Steps lead from here upwards towards the top of the hill. When you reach half way up the hill there is a small area where beautiful statues depicting the legend associated with this temple have been created. Further above is the second Praharam. You climb further to reach the level where the shrine for Lord Swaminathan is built. There are various shrines to other deities on the first Praharam.

History of the Temple
The temple of Swaminatha is very ancient one and it is known to have existed even in the 2 nd century BC. It is said that Parantaka Chola I built the temple. The temple was damaged to a great extent and the Gopurams were demolished and razed to ground in the year 1740 when the Anglo-French War was waged later when war broke out between Hyder Ali and the British.Swamimalai is fourth among the six padai veedu or sacred shrines dedicated to Lord Muruga. The presiding deity here expounded the meaning of the Pranava mantra OM to his own Father Lord Siva Himself.

Mythology says that saint Bhrugu before commencing an arduous tavam or penance, got the boon that anybody disturbing his mediation will forget all his knowledge. Such was the power of the penance that the sacred fire emanating from the head of the saint reached up to the heavens, and the frightened devas surrendered to Lord Siva praying for his grace.

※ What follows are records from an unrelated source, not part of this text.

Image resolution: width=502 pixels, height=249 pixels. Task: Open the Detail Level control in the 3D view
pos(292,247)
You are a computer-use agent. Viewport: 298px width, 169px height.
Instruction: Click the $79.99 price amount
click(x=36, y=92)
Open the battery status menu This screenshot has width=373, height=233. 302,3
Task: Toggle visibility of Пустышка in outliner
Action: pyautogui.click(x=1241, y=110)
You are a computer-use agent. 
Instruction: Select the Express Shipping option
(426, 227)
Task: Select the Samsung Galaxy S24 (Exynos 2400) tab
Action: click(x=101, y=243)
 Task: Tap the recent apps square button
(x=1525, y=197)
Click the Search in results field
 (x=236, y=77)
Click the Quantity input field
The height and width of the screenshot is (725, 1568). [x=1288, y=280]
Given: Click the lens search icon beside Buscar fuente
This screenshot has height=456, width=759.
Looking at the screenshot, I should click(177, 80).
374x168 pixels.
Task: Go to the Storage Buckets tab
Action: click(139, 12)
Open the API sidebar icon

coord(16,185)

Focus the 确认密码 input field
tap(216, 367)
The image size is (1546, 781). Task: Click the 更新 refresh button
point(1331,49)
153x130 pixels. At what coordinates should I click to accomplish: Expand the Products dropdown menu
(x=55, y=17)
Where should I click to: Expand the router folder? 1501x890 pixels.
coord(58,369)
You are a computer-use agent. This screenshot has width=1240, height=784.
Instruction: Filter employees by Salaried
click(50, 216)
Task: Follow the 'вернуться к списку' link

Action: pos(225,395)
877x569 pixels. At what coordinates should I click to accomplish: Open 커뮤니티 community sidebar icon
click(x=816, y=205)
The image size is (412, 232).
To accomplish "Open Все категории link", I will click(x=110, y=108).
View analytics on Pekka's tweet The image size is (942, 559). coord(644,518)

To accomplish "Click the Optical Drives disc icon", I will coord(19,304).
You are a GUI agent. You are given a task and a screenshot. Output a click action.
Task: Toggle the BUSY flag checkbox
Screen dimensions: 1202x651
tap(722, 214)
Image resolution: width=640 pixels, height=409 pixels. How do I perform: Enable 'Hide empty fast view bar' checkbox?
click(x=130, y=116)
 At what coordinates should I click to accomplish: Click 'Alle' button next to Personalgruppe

The Lord extinguished the sacred fire by covering the saint's head by hand. With the saint's penance thus disturbed the Lord became oblivious of all his knowledge and is said to have regained them by learning the Pranava mantra from Lord Muruga at this shrine.

Once when Brahma, the lord of all creations was proceeding to Kailasa, the ever-playful child Lord Muruga asked him for the meaning of the Pranava OM. When Brahma admitted his ignorance, the Lord imprisoned him. With Brahma imprisoned, all creations came to a standstill and the devas prayed to Lord Siva to get Brahma released. When Muruga insisted that the imprisonment was a just punishment for the ignorance of Brahma, Lord Siva asked him whether he himself knew the meaning of the primordial Pranava OM. Lord Muruga said that he knew the meaning of OM and can expound it to the latter only if he can accept him as guru and listen to the exposition as a devoted disciple. As Lord Siva acceded to the request of Lord Muruga and heard the exposition of OM as a disciple, the place came to be known as Swamimalai and the presiding deity as Swaminathan.

The temple is built on an artificial hillock of about sixty feet height with sixty beautifully laid stone steps representing the Hindu cycle of sixty years - leading to the Lord . In the ground floor there are temples dedicated to Lord Sundareswarer and Goddesss Meenakshi.

Hymns in praise of the presiding deity have been sung by saint Nakkeerar in Tirumurukatrupadai and by Saint Arunagirnathar in Tiruppukazh.